I am building this next. I have already ordered all the parts on the list but what would you say the difference tone-wise was in the LM833 vs the JRC4558, other than being quieter? Same with the diodes you used vs the stock? Based on a build report from the Aion site, I am planning to socket those 2 extra diodes in question, so I can compare with and without them.


----------



## Chuck D. Bones

I personally was never that keen on the 4558.  It's just a dual 741.  The opamps don't saturate in this circuit, so there is not much, if any, sonic difference besides noise floor.  I did not compare different opamps or diodes in-circuit. My goal with the diodes was to get something in between the stock setup and Aion's four-diode hard clipper.  The soft clipping diodes I used, BA482's, have a higher Vf so the four-diode hard clipper gets hit a little harder.  If you want to explore the differences, then sockets are the way to go.  Make sure you know which diodes are which in the hard clipper, the Aion build docs are ambiguous on this.  Refer to the schematic.  If you want to have two diodes in the hard clipper, you only have to replace one of the four with a jumper.  It doesn't matter which one.  If you omit two diodes and jumper one or both, then you need to get the right pair.


----------



## Danbieranowski

If you haven't tried one yet, check out the Wonder Drive. Not a lot of drive on tap in it, but a lot of tone shaping options. It's been one of my go-tos for a while now and I've built a handful for friends. While mostly they are being used for tightening low end for heavy low-tuned stuff, I've found that they sound really good as a sort of gritty boost, and they boost into effects REALLY well, making delays and reverbs sound nice and full.


----------



## joelorigo

Chuck D. Bones said:


> I personally was never that keen on the 4558.  It's just a dual 741.  The opamps don't saturate in this circuit, so there is not much, if any, sonic difference besides noise floor.  I did not compare different opamps or diodes in-circuit. My goal with the diodes was to get something in between the stock setup and Aion's four-diode hard clipper.  The soft clipping diodes I used, BA482's, have a higher Vf so the four-diode hard clipper gets hit a little harder.  If you want to explore the differences, then sockets are the way to go.  Make sure you know which diodes are which in the hard clipper, the Aion build docs are ambiguous on this.  Refer to the schematic.  If you want to have two diodes in the hard clipper, you only have to replace one of the four with a jumper.  It doesn't matter which one.  If you omit two diodes and jumer one or both, then you need to get the right pair.


The instructions say:

_"If you don’t want to use the additional diodes, you can either run jumper wires across them..."_

Doesn't this mean installing jumpers instead of the diodes? A jumper where the diode would go for each D6 & D7?

▶ **Collected data**

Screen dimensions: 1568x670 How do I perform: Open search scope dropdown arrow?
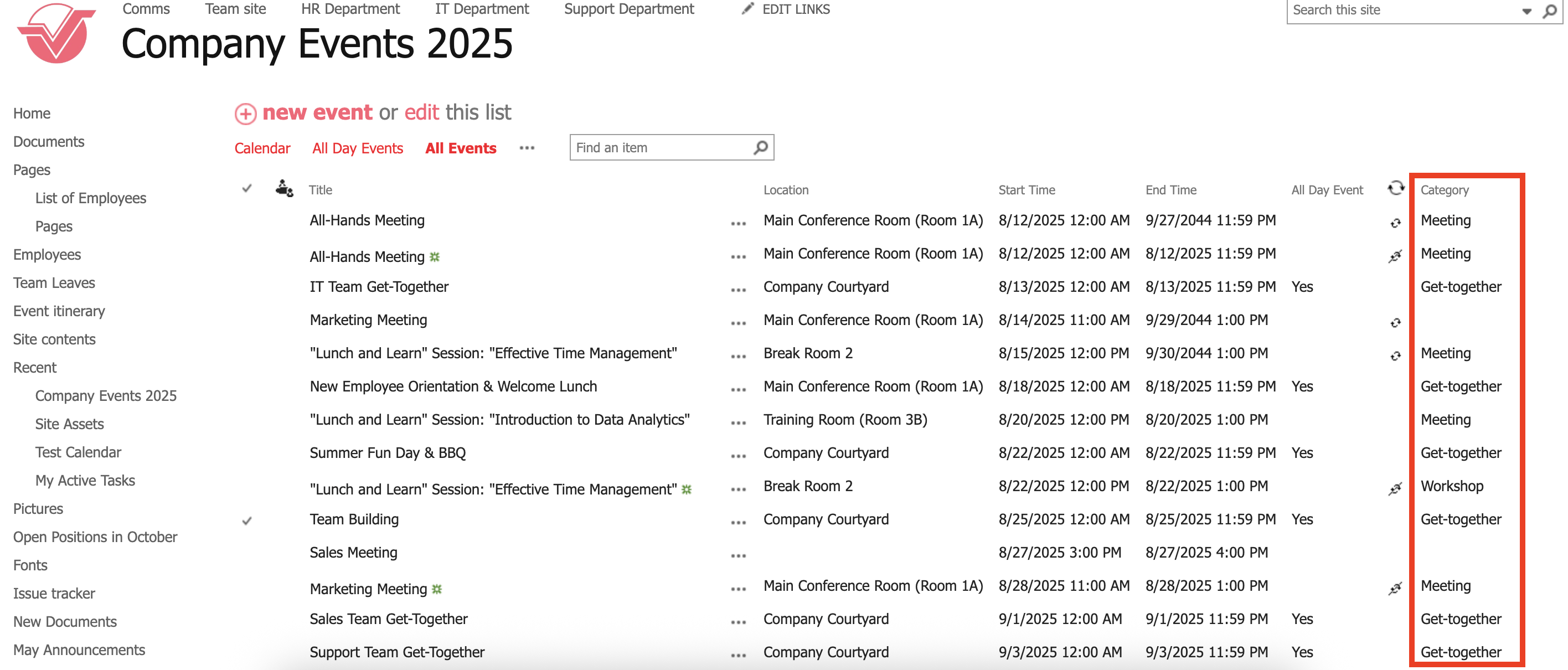1526,11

▶ **Given request A**
Decide whether each statement agrees with the forum thread: (i) Chuck D. Bones compared different opamps in-circuit; (ii) to get two diodes in the hard clipper, only one of the four needs to be replaced with a jumper; (iii) the Wonder Drive has a lot of drive on tap. For each, answer yes or no and quote the words of the forum thread that decide it.
▶ **Given request B**
Reproduce the part of the forum thread that opens with the words containing "## Danbieranowski" and closes with "nice and full.".
The data comes from a separate source unrelated to the forum thread.

▶ **Complete response A**
(i) No: "I did not compare different opamps or diodes in-circuit."
(ii) Yes: "If you want to have two diodes in the hard clipper, you only have to replace one of the four with a jumper."
(iii) No: "Not a lot of drive on tap in it, but a lot of tone shaping options."

▶ **Complete response B**
## Danbieranowski

If you haven't tried one yet, check out the Wonder Drive. Not a lot of drive on tap in it, but a lot of tone shaping options. It's been one of my go-tos for a while now and I've built a handful for friends. While mostly they are being used for tightening low end for heavy low-tuned stuff, I've found that they sound really good as a sort of gritty boost, and they boost into effects REALLY well, making delays and reverbs sound nice and full.